Death Of Coinhive: Status Of Cryptojacking Malware
The age of ransomware is slowly ending, not because it is losing steam, its authors continue to earn profit from poor victims that do not have an effective backup system to restore their locked files. Ransomware era is ending, because virus authors want to switch to a better technique in earning money through the use of “silent treatment” this time. This is where cryptocurrency mining malware or cryptojacking virus comes into the picture. It is as effective as ransomware in generating income for the virus authors, without the hassle of revealing its existence to the users.
Cryptojacking malware accomplishes its task of revenue generation by stealing CPU/GPU cycles from the infected device, and use the stolen cycles to attempt resolving crypto hashes. Which in turn will produce cryptocurrency in the form of Monero, Ethereum or other lesser known cryptocurrency. Bitcoin is no longer used for mining, given that the hashing complexity is now too much for a typical ASIC, let alone a standalone PC to mine.
There are a few ways that a device gets infected by a cryptojacking malware. Here are some of the examples:
- Drive-by Download (DBD) attacks are attacks that cause a malware infection without knowing just by browsing a website. The redirect operation and malware download operation are not displayed on the screen, and it is characterized that the user does not notice the attack until the malware infection.
- An attacker falsifies a legitimate web site and embeds the URL of a fraudulent site with iframe etc.
- The user accesses the tampering site
- Redirect the user to an unauthorized site by tampering code (iframe etc.)
- Take advantage of user browser and other vulnerabilities on malicious sites and take over control .
- Force attacker to download and execute malware.
- Malware runs, attempting to mine a cryptocurrency variant.
- Drive-by Mining (DBM) is an attack in which an attacker modifies a legitimate site, embeds a mining script such as Coinhive, and causes a viewer of that site to perform mining.
- Attacker tampers with legitimate website and embeds mining code such as Coinhive
- User accesses tampering site
- Execute mining on user’s browser
- Mining reward becomes attacker
With Drive-by Mining there is no need to exploit vulnerabilities or download malware, so it takes less effort than DBD attacks. Furthermore, there is no attack code that can exploit vulnerabilities, and mining software itself is difficult to detect from anti-virus software etc. because it does not exhibit “typical virus behaviors”. In addition, insertion of malicious code in a site is difficult to detect, because it is difficult to determine from the outside whether the mining script has been intentionally embedded by a website administrator or tampered with by an outsider.

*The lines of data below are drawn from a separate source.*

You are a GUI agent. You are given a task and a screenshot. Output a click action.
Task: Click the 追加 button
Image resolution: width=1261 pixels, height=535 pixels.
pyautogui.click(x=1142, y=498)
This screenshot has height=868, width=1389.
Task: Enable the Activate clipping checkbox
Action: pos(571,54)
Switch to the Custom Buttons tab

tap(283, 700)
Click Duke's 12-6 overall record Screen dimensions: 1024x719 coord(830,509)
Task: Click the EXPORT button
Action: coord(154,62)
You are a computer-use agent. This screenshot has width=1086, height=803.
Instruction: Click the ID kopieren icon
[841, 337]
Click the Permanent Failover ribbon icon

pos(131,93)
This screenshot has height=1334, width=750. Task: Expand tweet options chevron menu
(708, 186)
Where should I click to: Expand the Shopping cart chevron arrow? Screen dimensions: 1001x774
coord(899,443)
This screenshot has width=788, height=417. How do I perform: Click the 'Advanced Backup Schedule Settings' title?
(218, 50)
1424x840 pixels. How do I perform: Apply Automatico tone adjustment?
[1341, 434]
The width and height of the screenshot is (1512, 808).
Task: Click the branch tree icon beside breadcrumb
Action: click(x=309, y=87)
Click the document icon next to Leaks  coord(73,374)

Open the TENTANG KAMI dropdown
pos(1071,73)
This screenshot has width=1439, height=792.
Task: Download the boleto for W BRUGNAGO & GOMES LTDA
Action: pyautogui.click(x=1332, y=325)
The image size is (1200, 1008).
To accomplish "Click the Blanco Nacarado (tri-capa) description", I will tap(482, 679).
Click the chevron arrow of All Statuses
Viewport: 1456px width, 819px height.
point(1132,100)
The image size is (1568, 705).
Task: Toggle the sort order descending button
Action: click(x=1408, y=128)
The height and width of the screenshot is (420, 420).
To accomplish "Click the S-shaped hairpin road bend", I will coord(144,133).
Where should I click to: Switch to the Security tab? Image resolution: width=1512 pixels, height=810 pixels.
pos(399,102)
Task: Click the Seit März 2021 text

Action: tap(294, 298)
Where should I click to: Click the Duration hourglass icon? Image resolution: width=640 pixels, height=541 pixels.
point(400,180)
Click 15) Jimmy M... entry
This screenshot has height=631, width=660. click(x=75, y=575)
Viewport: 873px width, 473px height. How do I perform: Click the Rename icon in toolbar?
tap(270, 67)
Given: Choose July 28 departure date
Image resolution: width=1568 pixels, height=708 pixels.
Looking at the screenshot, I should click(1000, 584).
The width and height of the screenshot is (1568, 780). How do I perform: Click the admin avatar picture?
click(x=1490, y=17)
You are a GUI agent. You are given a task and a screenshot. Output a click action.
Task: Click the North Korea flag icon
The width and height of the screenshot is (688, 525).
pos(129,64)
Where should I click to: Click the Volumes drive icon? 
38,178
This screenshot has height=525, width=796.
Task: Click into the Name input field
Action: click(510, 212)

The good news for everyone is Coinhive’s business was shut down a few days ago. This is welcome news, as many cryptocurrency malware authors used the service for their own selfish ends, earning money from innocent users through their infected devices. Cryptocurrency mining malware that was developed using Coinhive as their service needs to be reprogrammed. Infected machines are no longer attempting to mine malware until a new version using an alternative to Coinhive is used.